Saturday I attended the 14th Annual White County Creative Writers Conference . It was definitely an experience worth mentioning here.
You know how they always tell you that growth can sometimes be painful? Man, they weren't kidding!! I joined the writers group here in my hometown four months ago. It was one of my many steps to start taking my writing seriously and develop my craft. My wife Kim had to accompany me to the first couple of meetings for moral support (thanks honey), but I forced myself to go. Have I mentioned that I don't do well in social gatherings! Anyway, I discovered the group was made up of 90% women, and the average age of the members was north of fifty. I also learned that the organization was hosting a writers conference right here at a local college. 'Sign me up', I thought. This could be another learning experience and growth opportunity.
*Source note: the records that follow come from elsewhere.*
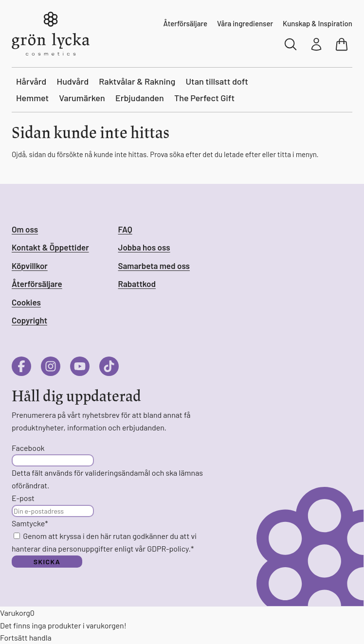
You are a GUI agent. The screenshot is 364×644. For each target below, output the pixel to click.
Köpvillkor (30, 266)
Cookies (26, 302)
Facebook (28, 447)
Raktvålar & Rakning (137, 81)
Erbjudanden (140, 98)
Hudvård (73, 81)
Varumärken (82, 98)
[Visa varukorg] (343, 44)
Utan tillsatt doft (217, 81)
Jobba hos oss (144, 247)
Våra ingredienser (245, 23)
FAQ (125, 229)
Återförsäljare (185, 23)
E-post (23, 498)
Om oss (25, 229)
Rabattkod (137, 284)
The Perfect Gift (204, 98)
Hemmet (32, 98)
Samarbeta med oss (154, 266)
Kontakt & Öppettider (50, 247)
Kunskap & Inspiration (317, 23)
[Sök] (291, 44)
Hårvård (31, 81)
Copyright (29, 320)
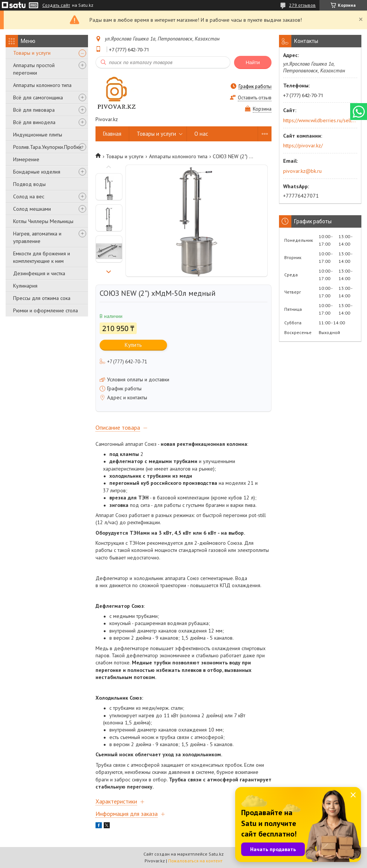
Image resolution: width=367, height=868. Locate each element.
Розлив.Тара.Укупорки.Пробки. (48, 147)
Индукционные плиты (37, 135)
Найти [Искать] (253, 62)
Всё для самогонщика (38, 97)
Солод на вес (28, 196)
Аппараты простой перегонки (34, 69)
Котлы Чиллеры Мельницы (43, 221)
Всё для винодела (34, 122)
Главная (112, 133)
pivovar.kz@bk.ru (302, 171)
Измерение (26, 159)
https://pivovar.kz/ (303, 145)
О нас (201, 133)
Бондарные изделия (37, 172)
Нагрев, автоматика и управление (37, 237)
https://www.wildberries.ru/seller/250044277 (319, 120)
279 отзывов (302, 5)
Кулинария (25, 286)
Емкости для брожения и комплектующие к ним (42, 257)
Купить (133, 345)
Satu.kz (216, 854)
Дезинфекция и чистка (39, 273)
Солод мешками (32, 209)
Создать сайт (56, 5)
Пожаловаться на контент (195, 861)
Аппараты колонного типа (42, 85)
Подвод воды (29, 184)
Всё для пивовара (34, 110)
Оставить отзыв (255, 97)
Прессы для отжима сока (42, 298)
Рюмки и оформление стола (45, 310)
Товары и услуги (32, 53)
What I didn't realize, (maybe I did realize it, but I just didn't make the connection) was that the speaker for the conference was a successful Romance Writer (Jodi Thomas if your interested). That meant that 95% of the audience (the ones that had a clue) were aspiring romance writers, and 99% of them are women! And the majority of them looked like your typical grandma. That's right, you no longer need to wonder what women do after they make a career and raise a family. They write romance novels. And I'm talking the steamy sex books with covers depicting a bare chested cowboy playing with his rope.
I was in a room with 75 of these women, and three other men. I think one of the other guys was gay, and the other two were there for the food. Needless to say I was uncomfortable. But I stuck it out and actually learned some good stuff.
What I learned wasn't so much about the craft of writing, but more about what it takes to get published. Her stories about the connections she made with agents and publishers at writers conferences (ones much larger than this one) illustrated a point I had only suspected. Once you get your novel polished enough to be sold (published), it takes more than sending out umpteen query letters and crossing your fingers.
There was something else I gained insight to, and it was unsettling. One of the main themes Jodi Thomas constantly hammered on during the day, was working hard and persistence. She talked about using stop-watches to track the amount of time devoted to writing each week, about making schedules, about spending money on classes and conferences like the one we were at. She espoused the belief that it was only a matter of time before we would be published, if that's what we really wanted. She told us what we wanted to hear.
Not once did she bring up the fact that there were those in the room whose writing may not be entertaining enough for mainstream publication. It's a reality that I think deserves at least a mention.
I guess it wasn't a very romantic notion, though.